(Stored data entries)
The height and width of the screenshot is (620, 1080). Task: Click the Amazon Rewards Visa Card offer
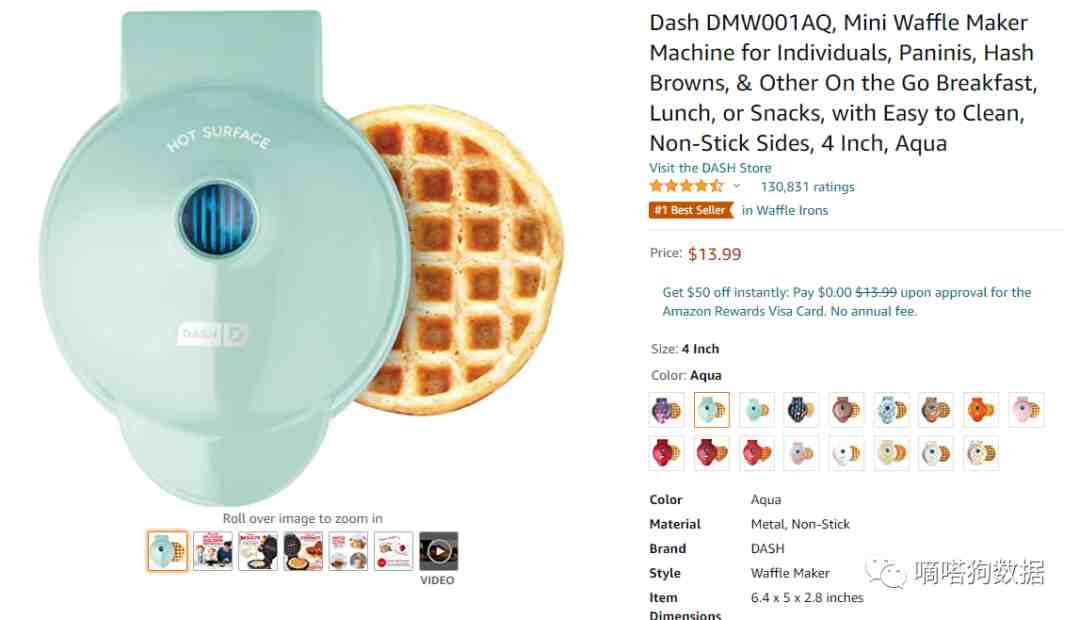(847, 302)
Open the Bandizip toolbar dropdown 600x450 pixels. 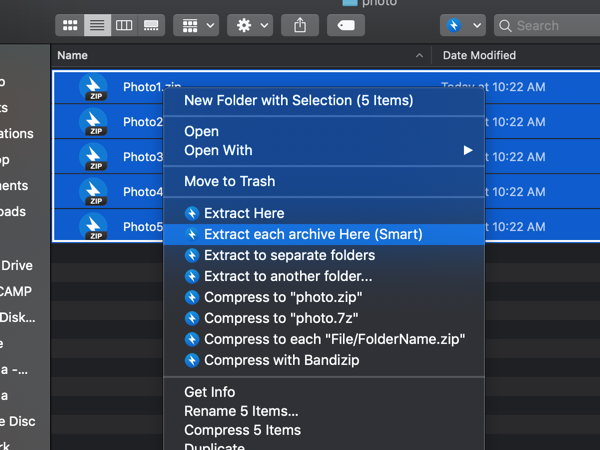coord(463,25)
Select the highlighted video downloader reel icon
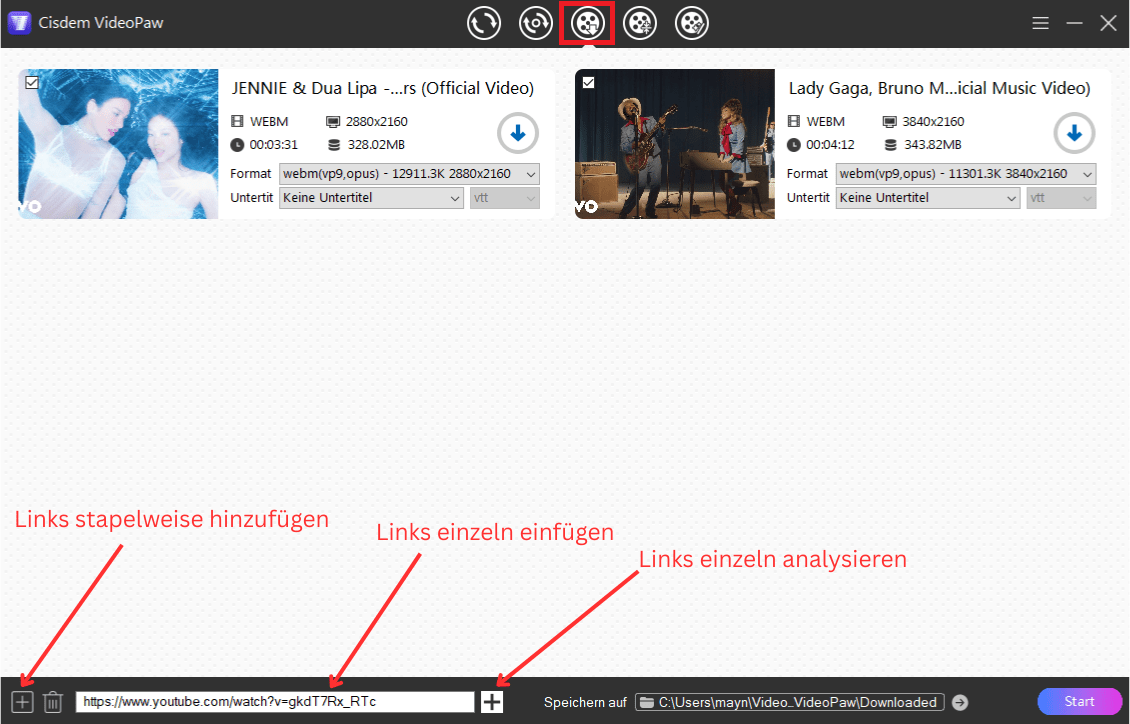 coord(587,22)
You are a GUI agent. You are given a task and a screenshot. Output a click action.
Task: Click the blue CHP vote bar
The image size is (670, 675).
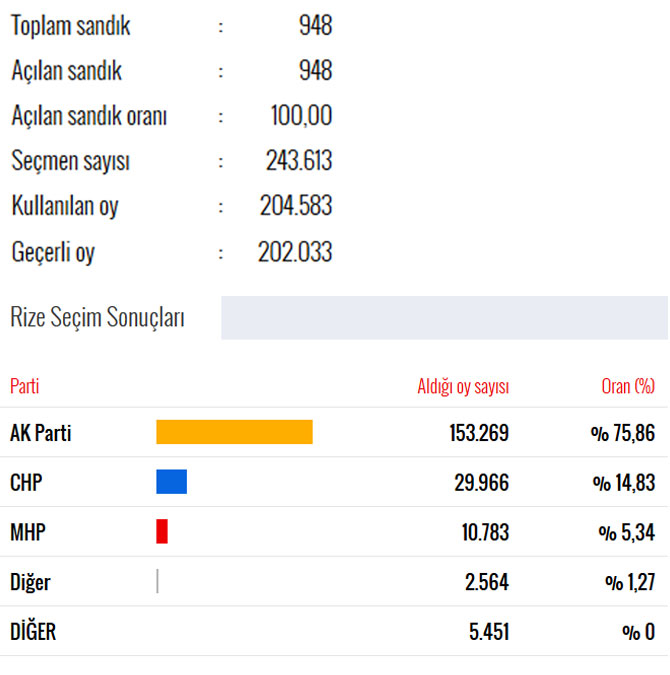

WHAT YOU ARE ASKED TO DO: The required answer is the lines from the one that contains "Select the highlighted" through the last line of the records, restated word for word, with every picture dropped.

SOLUTION TO THE EXERCISE:
Select the highlighted video downloader reel icon
 coord(587,22)
You are a GUI agent. You are given a task and a screenshot. Output a click action.
Task: Click the blue CHP vote bar
The image size is (670, 675).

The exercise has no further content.